## Exercise:
All that should be output is the block of lines below from the line with "Click the Exporting" to the line with "This screenshot has width=597, height=412.", both included, exactly as written.

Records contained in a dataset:
= Beginning of Section =

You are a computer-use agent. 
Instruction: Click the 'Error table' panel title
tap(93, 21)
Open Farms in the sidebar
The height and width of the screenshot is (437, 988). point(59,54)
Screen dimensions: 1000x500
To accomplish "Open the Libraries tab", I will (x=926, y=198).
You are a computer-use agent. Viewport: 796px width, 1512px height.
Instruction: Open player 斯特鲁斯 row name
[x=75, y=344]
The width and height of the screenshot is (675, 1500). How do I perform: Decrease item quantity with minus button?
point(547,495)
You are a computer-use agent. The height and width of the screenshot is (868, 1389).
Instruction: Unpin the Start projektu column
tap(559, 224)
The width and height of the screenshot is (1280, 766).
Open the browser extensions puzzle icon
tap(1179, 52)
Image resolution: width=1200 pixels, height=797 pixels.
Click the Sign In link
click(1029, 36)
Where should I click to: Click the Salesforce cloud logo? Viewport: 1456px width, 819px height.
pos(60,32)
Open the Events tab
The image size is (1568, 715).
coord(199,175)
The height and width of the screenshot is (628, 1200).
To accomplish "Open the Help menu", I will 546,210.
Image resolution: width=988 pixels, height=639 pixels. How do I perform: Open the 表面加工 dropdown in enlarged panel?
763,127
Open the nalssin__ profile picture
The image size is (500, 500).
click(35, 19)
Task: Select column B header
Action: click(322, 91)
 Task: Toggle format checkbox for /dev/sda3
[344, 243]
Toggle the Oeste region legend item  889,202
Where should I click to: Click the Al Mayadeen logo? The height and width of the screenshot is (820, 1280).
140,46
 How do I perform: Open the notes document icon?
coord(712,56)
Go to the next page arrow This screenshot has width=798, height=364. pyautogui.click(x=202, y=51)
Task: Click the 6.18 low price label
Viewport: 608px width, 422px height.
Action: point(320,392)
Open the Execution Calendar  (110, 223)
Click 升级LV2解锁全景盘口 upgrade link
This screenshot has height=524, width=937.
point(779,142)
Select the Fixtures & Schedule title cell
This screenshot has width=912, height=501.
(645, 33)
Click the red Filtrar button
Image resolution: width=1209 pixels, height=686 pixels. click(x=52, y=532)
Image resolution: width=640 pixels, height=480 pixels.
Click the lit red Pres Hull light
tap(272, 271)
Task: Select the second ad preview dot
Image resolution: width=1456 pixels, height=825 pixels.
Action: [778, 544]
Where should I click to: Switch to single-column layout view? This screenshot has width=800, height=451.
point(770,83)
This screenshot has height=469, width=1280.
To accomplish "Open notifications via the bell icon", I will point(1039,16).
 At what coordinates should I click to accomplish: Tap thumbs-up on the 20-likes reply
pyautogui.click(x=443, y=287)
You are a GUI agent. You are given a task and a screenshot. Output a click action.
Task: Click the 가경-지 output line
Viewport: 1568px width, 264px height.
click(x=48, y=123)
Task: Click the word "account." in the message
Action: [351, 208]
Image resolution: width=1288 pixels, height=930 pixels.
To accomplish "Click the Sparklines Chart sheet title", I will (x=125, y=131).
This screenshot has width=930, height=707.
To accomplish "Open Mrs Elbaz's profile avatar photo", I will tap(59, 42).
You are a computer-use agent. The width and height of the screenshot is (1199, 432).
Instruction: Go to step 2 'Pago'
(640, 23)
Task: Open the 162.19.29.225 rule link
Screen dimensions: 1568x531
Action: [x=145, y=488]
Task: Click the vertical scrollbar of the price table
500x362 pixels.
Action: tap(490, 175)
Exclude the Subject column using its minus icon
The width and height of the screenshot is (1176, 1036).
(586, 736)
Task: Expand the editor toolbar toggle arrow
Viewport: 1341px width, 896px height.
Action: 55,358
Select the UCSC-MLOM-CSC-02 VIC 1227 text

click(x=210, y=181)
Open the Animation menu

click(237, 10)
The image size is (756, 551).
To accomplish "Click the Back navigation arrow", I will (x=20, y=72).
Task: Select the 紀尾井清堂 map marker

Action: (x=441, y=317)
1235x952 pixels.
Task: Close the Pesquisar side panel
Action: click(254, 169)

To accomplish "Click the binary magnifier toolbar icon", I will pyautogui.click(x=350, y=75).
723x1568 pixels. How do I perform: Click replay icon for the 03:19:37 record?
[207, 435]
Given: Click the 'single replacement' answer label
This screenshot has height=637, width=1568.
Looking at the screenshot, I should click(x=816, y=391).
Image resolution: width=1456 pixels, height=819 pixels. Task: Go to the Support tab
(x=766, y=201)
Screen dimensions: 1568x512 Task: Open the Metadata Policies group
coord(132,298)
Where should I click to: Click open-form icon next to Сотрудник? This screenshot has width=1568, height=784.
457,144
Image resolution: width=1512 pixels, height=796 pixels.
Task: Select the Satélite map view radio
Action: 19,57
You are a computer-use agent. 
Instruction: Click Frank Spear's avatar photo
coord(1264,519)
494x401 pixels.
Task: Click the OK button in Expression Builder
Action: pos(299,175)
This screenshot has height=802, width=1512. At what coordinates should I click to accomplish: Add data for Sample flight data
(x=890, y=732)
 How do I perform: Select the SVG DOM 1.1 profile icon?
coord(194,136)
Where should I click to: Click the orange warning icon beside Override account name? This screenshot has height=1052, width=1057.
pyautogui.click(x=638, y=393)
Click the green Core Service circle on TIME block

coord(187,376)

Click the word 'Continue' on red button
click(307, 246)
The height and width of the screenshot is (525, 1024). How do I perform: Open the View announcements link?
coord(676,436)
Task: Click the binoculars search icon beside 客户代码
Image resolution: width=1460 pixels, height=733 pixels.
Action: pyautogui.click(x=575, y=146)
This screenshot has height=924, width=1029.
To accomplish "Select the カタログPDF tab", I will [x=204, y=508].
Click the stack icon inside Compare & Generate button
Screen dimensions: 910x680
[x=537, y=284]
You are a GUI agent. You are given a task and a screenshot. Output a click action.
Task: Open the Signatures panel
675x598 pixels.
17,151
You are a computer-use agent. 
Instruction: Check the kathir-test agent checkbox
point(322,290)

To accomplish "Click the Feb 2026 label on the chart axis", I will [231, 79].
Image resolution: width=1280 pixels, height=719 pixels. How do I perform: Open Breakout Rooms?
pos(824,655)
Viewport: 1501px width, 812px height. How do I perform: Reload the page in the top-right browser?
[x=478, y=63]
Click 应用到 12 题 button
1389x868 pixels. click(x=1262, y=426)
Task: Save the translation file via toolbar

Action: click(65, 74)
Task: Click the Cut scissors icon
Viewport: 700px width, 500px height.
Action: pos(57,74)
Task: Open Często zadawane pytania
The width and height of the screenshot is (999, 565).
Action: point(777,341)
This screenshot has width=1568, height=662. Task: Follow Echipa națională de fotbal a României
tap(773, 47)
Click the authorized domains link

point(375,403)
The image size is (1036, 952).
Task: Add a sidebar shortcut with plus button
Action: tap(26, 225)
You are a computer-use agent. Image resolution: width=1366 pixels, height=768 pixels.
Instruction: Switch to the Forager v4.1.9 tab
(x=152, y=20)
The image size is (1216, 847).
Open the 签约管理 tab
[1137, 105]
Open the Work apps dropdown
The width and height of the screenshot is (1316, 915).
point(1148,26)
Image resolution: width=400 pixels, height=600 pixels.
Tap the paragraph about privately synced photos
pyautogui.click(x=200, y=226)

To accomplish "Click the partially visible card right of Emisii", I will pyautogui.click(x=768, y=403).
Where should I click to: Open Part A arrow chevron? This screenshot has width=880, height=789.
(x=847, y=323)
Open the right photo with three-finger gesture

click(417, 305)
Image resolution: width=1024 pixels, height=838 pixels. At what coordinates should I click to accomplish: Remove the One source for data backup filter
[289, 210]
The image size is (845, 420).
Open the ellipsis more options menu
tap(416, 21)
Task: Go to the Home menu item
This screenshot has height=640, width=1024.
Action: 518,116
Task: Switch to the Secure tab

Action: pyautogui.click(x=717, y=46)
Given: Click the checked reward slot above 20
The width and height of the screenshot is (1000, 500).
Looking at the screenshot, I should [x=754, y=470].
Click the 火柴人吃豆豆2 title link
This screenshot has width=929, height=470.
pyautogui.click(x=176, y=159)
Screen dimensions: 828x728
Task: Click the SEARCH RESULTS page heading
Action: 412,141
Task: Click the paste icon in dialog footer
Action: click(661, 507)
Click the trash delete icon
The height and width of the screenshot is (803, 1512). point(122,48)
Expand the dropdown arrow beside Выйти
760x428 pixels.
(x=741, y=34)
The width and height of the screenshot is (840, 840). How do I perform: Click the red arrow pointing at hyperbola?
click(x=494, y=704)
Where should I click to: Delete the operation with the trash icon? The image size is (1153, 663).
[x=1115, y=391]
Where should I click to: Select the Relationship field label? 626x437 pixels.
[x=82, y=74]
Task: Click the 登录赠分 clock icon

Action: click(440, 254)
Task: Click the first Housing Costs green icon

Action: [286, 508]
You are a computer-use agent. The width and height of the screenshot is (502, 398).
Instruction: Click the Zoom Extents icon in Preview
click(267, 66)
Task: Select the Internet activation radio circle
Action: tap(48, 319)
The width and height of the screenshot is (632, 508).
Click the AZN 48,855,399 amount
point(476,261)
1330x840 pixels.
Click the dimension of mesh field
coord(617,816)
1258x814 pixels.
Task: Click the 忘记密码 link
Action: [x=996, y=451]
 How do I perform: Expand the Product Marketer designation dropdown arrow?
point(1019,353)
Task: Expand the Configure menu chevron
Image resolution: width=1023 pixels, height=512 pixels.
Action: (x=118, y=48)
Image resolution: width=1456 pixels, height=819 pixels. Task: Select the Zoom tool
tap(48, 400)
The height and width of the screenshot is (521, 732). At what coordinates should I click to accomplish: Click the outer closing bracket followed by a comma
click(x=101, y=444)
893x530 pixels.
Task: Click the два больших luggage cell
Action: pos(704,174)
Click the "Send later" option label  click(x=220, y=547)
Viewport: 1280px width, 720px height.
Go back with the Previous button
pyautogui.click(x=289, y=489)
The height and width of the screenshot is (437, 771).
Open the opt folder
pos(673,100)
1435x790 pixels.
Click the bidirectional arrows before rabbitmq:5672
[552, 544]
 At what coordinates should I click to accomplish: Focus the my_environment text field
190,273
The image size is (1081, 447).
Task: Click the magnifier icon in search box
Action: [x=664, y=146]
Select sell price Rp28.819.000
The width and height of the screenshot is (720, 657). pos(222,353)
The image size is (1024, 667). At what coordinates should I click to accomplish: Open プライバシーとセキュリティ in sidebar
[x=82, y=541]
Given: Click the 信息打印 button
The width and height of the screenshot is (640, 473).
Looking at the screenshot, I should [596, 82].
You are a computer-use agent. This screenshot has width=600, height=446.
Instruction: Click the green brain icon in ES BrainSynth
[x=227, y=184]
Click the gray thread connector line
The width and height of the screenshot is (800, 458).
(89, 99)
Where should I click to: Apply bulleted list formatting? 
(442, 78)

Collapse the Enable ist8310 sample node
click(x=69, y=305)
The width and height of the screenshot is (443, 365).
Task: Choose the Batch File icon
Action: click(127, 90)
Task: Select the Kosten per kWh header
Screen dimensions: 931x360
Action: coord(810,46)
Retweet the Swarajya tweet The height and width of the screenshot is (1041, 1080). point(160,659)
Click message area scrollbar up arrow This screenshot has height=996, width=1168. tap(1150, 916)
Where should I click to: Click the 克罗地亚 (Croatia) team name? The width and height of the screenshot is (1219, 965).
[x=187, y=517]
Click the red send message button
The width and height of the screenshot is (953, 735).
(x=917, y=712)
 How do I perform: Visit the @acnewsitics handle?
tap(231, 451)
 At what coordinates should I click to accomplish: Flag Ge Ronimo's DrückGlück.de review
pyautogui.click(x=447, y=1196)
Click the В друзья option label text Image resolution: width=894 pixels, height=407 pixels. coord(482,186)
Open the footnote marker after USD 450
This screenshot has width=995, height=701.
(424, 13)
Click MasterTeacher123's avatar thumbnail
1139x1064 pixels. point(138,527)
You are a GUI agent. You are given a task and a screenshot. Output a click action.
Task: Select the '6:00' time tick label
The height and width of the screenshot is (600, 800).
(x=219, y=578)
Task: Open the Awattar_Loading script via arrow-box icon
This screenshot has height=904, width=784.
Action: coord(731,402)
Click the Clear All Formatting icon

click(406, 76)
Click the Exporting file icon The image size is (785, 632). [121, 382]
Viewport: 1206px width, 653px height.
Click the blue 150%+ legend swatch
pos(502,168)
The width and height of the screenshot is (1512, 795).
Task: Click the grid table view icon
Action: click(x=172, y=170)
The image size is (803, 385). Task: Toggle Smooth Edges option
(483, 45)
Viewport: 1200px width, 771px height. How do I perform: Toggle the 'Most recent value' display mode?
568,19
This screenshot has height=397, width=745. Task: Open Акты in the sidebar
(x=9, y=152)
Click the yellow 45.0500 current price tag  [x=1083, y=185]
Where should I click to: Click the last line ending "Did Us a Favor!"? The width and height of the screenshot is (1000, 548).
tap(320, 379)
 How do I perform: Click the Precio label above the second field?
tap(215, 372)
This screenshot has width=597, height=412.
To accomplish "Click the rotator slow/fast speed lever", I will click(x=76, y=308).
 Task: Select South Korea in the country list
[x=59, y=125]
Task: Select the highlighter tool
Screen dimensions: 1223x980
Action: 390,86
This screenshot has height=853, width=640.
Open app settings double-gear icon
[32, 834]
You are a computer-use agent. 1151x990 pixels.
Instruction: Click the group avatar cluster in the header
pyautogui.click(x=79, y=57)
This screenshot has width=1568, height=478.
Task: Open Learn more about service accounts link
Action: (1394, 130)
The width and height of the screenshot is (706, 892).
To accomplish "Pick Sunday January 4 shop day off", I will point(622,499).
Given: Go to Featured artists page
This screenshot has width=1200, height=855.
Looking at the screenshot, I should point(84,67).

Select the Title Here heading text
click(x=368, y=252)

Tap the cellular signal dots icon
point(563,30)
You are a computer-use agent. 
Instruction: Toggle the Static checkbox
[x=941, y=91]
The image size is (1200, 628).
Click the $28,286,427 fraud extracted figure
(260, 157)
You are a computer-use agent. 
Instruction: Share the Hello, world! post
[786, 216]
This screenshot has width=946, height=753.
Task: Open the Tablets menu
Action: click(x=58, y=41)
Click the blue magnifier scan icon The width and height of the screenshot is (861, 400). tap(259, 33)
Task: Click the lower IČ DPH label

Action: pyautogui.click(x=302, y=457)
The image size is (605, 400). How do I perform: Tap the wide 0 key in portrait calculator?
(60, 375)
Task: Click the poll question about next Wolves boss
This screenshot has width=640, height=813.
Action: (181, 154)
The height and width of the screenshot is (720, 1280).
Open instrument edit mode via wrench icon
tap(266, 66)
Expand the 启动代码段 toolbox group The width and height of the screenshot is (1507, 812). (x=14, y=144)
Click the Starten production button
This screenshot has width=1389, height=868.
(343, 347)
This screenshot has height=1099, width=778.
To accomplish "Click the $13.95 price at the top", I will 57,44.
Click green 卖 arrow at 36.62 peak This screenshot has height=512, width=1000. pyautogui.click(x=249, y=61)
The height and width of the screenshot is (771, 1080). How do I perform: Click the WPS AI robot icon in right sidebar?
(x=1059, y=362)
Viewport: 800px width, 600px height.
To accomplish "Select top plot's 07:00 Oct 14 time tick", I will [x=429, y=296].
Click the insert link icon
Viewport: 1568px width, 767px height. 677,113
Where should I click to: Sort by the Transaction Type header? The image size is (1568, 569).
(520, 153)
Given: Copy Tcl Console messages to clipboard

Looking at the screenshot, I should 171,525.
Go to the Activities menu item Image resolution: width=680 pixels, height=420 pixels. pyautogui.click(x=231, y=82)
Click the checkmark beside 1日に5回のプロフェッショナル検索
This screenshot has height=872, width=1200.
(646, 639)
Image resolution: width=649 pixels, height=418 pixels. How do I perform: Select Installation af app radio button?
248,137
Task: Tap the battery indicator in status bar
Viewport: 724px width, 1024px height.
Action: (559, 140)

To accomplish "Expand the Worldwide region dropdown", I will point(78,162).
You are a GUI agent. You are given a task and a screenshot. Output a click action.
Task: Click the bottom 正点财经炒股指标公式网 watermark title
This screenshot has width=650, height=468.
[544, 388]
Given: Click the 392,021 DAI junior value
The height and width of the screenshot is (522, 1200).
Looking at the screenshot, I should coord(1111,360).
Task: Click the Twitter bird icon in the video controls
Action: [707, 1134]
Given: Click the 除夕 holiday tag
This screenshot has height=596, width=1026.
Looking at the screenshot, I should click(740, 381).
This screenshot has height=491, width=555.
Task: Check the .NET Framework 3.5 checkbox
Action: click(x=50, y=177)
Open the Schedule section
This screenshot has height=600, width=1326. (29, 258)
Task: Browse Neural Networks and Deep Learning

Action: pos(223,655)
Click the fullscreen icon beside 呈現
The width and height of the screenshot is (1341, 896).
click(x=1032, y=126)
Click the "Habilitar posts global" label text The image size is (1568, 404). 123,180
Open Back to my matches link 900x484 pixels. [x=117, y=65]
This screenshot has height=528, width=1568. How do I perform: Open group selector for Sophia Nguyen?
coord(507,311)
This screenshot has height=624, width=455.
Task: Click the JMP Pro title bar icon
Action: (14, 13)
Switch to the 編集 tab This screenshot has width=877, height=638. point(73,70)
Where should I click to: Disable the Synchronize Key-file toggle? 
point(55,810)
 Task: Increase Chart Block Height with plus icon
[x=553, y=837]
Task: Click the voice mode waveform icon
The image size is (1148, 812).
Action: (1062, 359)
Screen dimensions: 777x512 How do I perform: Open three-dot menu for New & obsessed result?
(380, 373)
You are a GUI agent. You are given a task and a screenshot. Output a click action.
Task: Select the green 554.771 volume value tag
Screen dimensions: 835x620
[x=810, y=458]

= End of Section =

## Completed exercise:
Click the Exporting file icon The image size is (785, 632). [121, 382]
Viewport: 1206px width, 653px height.
Click the blue 150%+ legend swatch
pos(502,168)
The width and height of the screenshot is (1512, 795).
Task: Click the grid table view icon
Action: click(x=172, y=170)
The image size is (803, 385). Task: Toggle Smooth Edges option
(483, 45)
Viewport: 1200px width, 771px height. How do I perform: Toggle the 'Most recent value' display mode?
568,19
This screenshot has height=397, width=745. Task: Open Акты in the sidebar
(x=9, y=152)
Click the yellow 45.0500 current price tag  [x=1083, y=185]
Where should I click to: Click the last line ending "Did Us a Favor!"? The width and height of the screenshot is (1000, 548).
tap(320, 379)
 How do I perform: Click the Precio label above the second field?
tap(215, 372)
This screenshot has width=597, height=412.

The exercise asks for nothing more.